* [TASK REQUIREMENTS]: What is needed is every line from the one holding "Image resolution: width=2420" to the last line of the data below, printed exactly and without pictures.

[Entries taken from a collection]
####
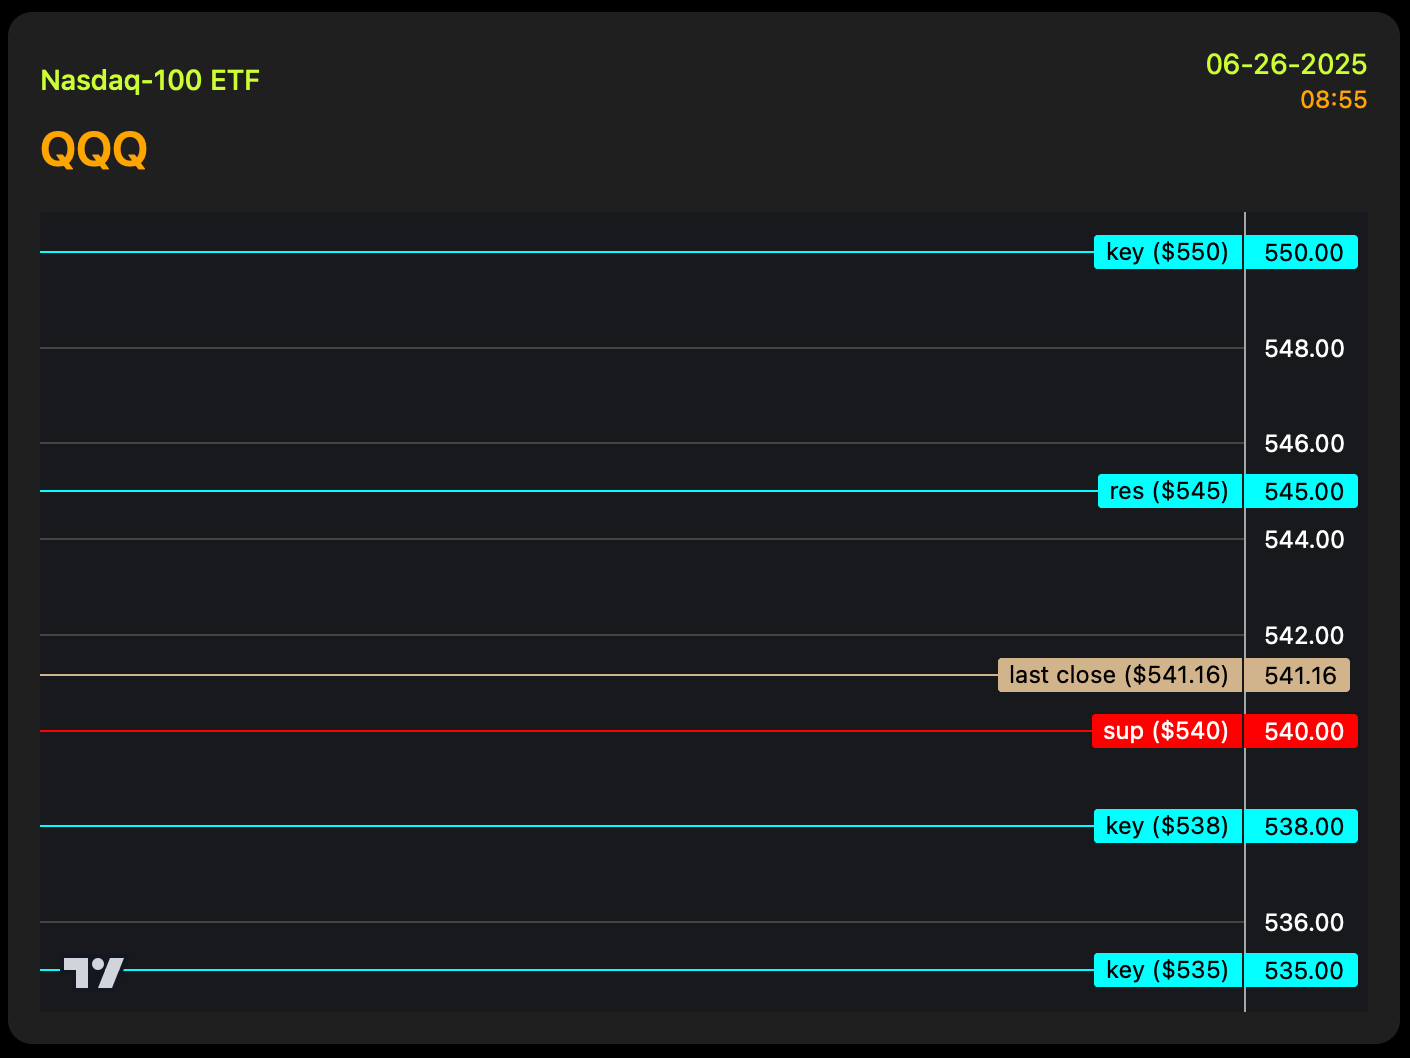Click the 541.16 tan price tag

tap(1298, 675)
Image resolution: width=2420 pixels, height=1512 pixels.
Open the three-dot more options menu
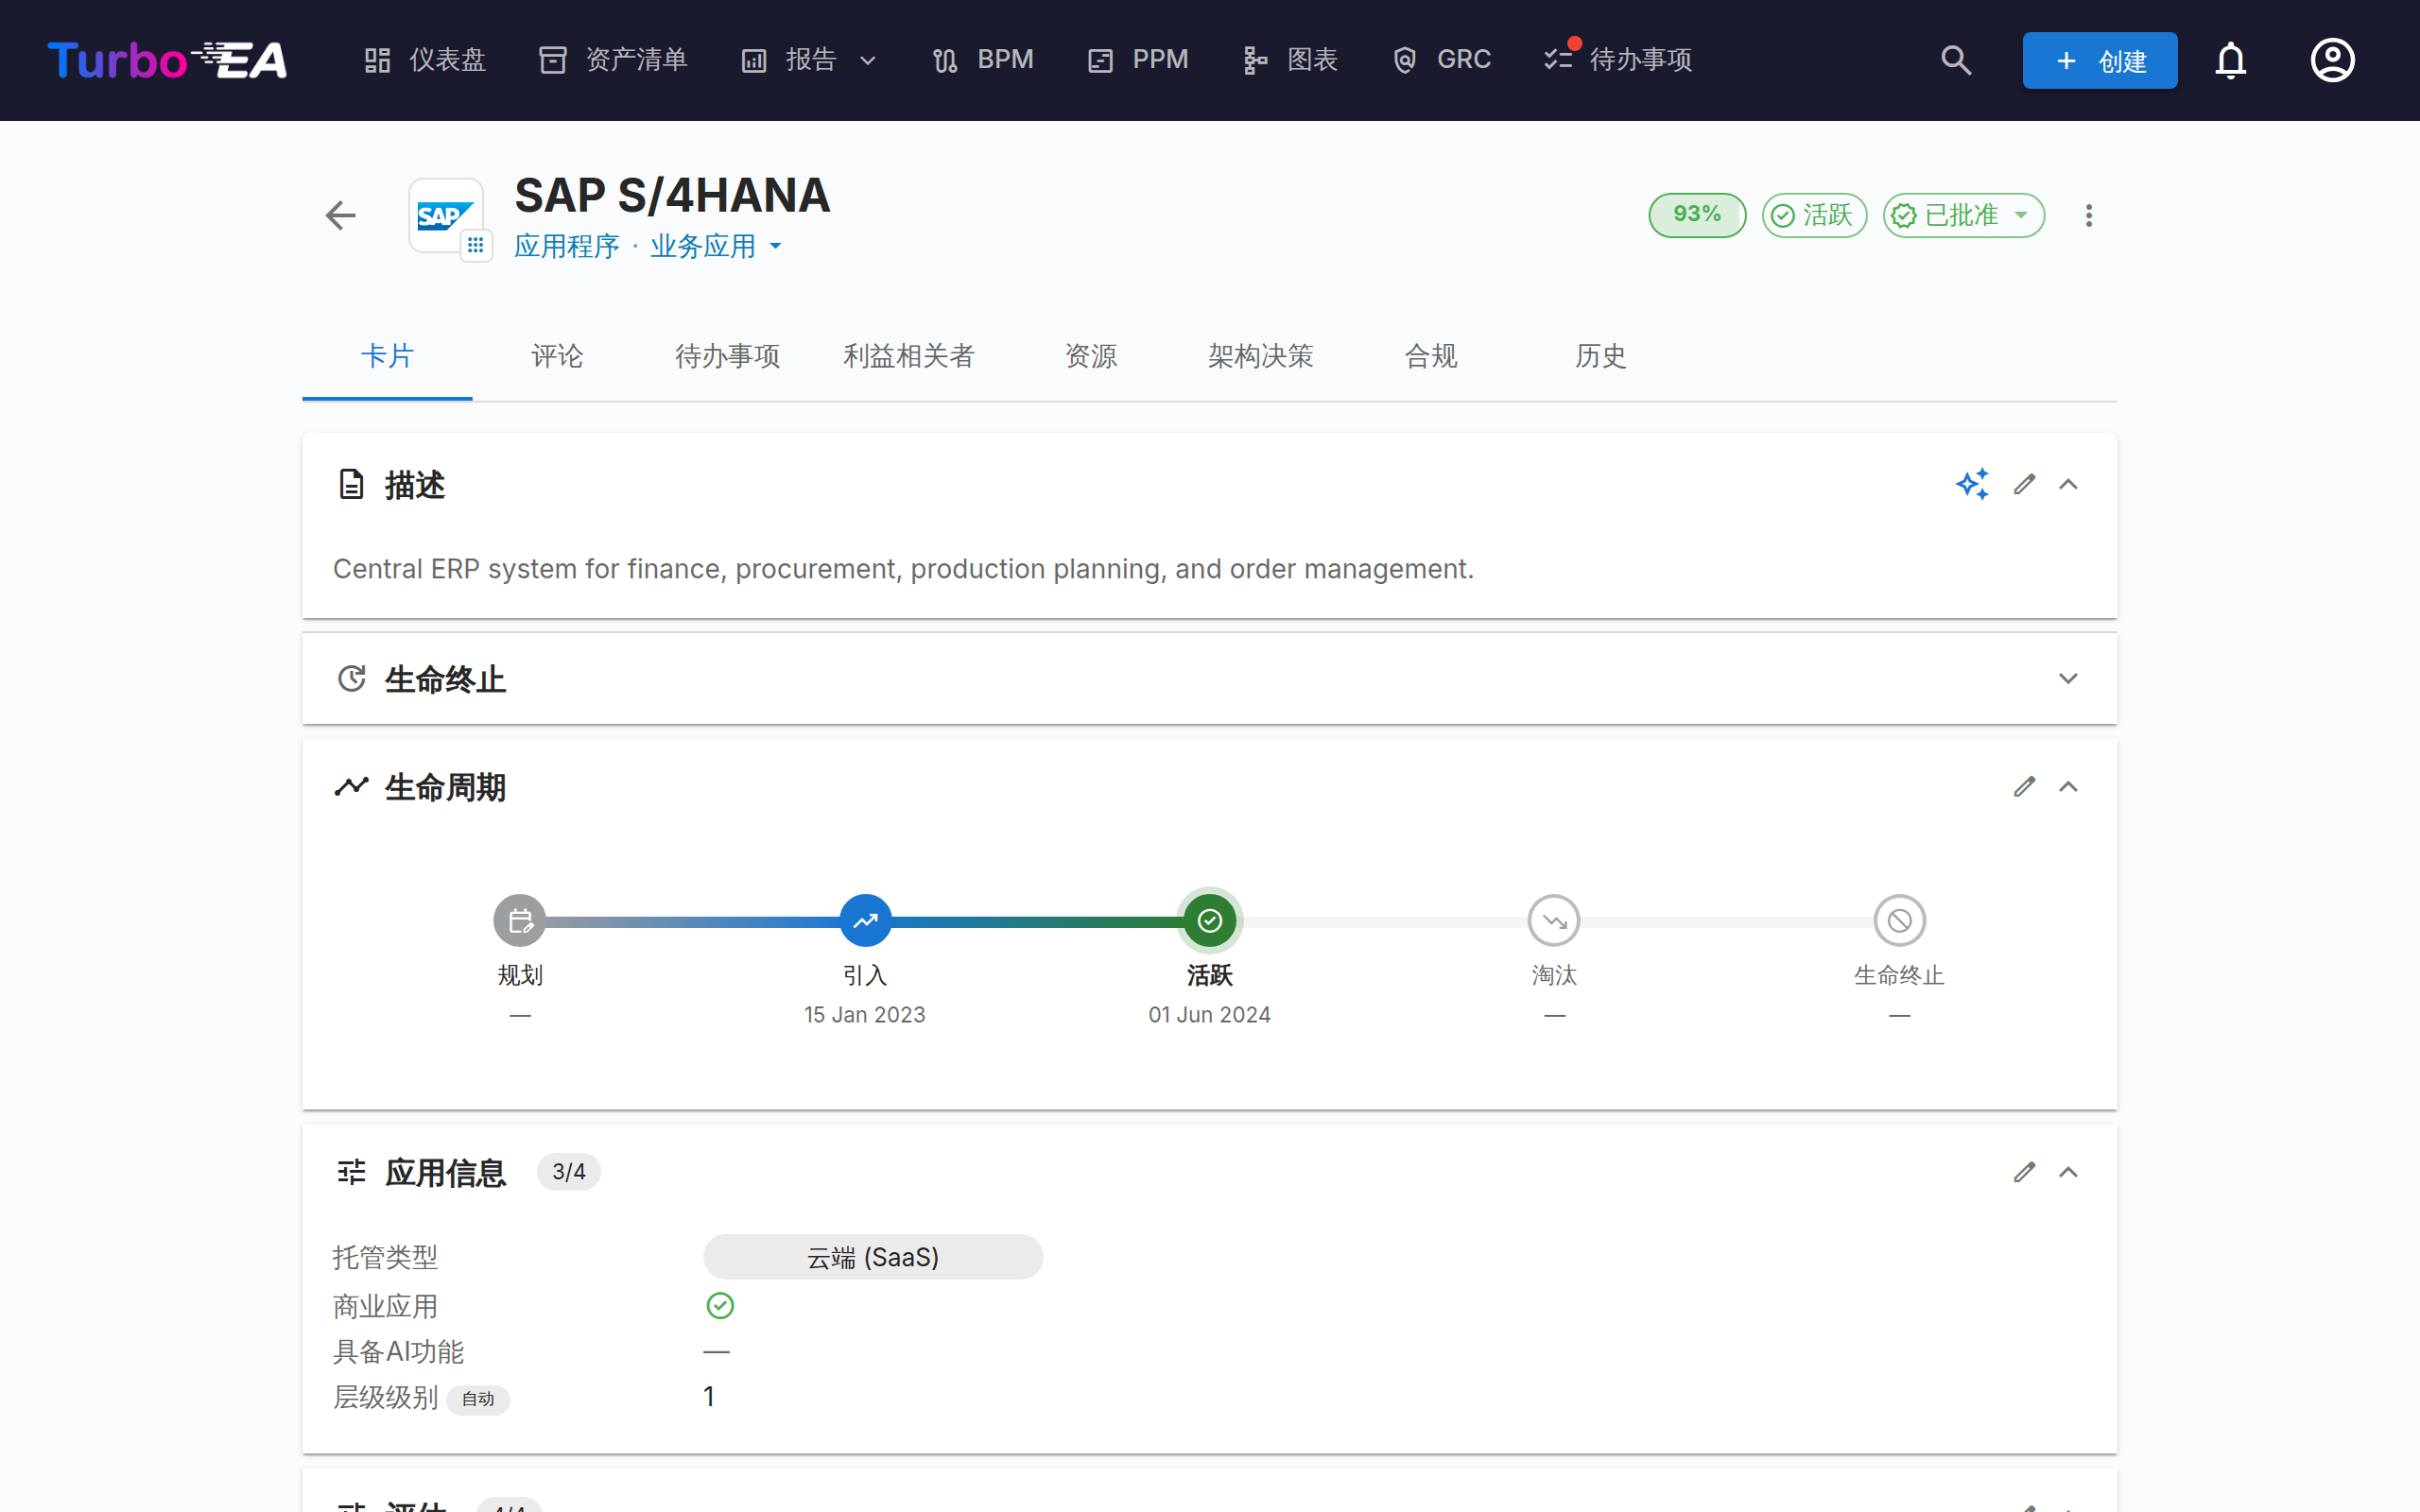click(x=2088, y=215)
####
* [RESPONSE AREA]:
Image resolution: width=2420 pixels, height=1512 pixels.
Open the three-dot more options menu
click(x=2088, y=215)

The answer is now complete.